Godard's 60s: The Chinese

Per quelli di noi che pensano ancora a Jean-Pierre Léaud come lo abbiamo visto per la prima volta, sugli scaffali delle biblioteche nei film diretti da François Truffaut, I cinesi è un appello gentile. Senza Jean-Luc Godard, Olivier Assayas avrebbe ancora lanciato Léaud per bere da una bottiglia di Coca da tre litri comicamente sovradimensionata Irma Vep? Tsai Ming-liang, il suo amore per I 400 colpi intatto, insisto sul grande soprabito di Léaud Che ore sono lì?o sul gesto fisico di un numero di telefono passato su un pezzo di carta?
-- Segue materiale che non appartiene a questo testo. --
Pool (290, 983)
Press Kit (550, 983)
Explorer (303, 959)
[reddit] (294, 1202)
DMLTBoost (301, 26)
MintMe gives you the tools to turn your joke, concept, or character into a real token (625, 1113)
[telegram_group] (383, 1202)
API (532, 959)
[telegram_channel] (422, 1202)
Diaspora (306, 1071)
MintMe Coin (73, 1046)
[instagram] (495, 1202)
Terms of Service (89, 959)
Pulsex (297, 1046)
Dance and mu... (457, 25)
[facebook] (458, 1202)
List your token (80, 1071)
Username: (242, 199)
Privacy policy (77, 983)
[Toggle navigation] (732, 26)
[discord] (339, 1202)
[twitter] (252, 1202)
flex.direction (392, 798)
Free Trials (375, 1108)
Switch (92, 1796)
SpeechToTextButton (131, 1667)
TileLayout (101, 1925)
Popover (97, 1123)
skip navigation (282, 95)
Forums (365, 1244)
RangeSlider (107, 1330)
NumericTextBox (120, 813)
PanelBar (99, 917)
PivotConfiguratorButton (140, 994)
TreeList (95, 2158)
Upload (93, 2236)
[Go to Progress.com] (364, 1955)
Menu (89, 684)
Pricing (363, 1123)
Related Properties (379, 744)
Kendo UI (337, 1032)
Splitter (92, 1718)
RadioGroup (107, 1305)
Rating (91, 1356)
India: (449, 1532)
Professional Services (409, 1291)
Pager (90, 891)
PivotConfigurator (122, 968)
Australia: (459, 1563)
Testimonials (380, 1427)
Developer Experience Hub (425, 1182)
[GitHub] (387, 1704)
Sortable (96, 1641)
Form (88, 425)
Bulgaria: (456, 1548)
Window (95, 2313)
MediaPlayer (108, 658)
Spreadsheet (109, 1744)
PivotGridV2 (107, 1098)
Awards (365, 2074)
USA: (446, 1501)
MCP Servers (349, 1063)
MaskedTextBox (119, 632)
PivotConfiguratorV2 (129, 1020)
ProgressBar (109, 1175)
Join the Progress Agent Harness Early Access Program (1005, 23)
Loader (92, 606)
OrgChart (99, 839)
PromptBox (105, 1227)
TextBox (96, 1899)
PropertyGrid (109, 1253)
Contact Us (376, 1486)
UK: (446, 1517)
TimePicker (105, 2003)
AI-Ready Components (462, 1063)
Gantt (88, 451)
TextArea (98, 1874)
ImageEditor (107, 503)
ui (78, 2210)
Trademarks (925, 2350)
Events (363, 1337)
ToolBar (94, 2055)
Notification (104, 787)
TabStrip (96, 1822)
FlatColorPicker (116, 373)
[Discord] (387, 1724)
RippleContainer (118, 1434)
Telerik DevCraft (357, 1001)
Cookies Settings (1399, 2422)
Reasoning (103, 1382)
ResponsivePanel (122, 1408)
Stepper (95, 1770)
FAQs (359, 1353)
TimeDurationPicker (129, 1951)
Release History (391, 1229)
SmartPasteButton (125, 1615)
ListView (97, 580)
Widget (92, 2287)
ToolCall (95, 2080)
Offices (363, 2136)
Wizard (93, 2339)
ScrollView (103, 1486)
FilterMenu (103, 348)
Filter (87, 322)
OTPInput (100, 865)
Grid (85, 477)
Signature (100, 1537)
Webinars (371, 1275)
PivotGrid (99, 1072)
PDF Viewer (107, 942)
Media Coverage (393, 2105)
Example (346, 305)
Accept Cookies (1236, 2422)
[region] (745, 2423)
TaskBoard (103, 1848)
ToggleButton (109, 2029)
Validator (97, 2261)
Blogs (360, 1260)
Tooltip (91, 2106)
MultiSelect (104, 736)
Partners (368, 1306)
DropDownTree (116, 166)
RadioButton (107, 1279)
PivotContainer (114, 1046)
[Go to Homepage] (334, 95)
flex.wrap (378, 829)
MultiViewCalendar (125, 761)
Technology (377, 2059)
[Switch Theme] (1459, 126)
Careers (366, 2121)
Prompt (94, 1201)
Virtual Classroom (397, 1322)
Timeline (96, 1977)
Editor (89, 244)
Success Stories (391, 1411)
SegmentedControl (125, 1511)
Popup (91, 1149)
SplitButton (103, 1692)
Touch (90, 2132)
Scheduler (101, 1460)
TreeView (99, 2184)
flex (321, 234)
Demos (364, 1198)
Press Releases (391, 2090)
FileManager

Léaud, con le sue facili esasperazioni, reagisce. Afferma il suo nervosismo invece di nasconderlo; le sue mani indicano una continua, incustodita sorpresa con le sue emozioni dirompenti. Truffaut ridimensionò sempre più le esibizioni, ma Godard, come Luc Moullet con Una ragazza è una pistola, incitò Léaud su. Ad ogni nuova stagione, un vecchio film Godard torna in circolazione. I cinesi dovrebbe essere onnipresente. Prevede non solo i disordini degli studenti nel 1968 a Parigi, ma anche il più grande dei supplementi di DVD, l'audizione archiviata. Ancora una volta, è stato Truffaut a combinare la prova di Léaud I 400 colpi—Una domanda e risposta improvvisata — nel taglio finale. Ma dove Truffaut corteggiava il naturalismo attraverso la scena incomprensibile, I cinesi sollecita la meccanica inventiva. Léaud interpreta Guillaume, uno studente e maoista, che alla fine pontifica, ma solo a volte come Guillaume. A volte è Jean-Pierre, a volte si rivolge ai suoi compagni di classe, a volte ride della folla. Se il pubblico non è noi, è Godard, che ascoltiamo, o forse Raoul Coutard, il cameraman, che vediamo dietro la sua telecamera. Fai clic qui per leggere il resto dell'articolo di Nathan Kosub su I cinesi.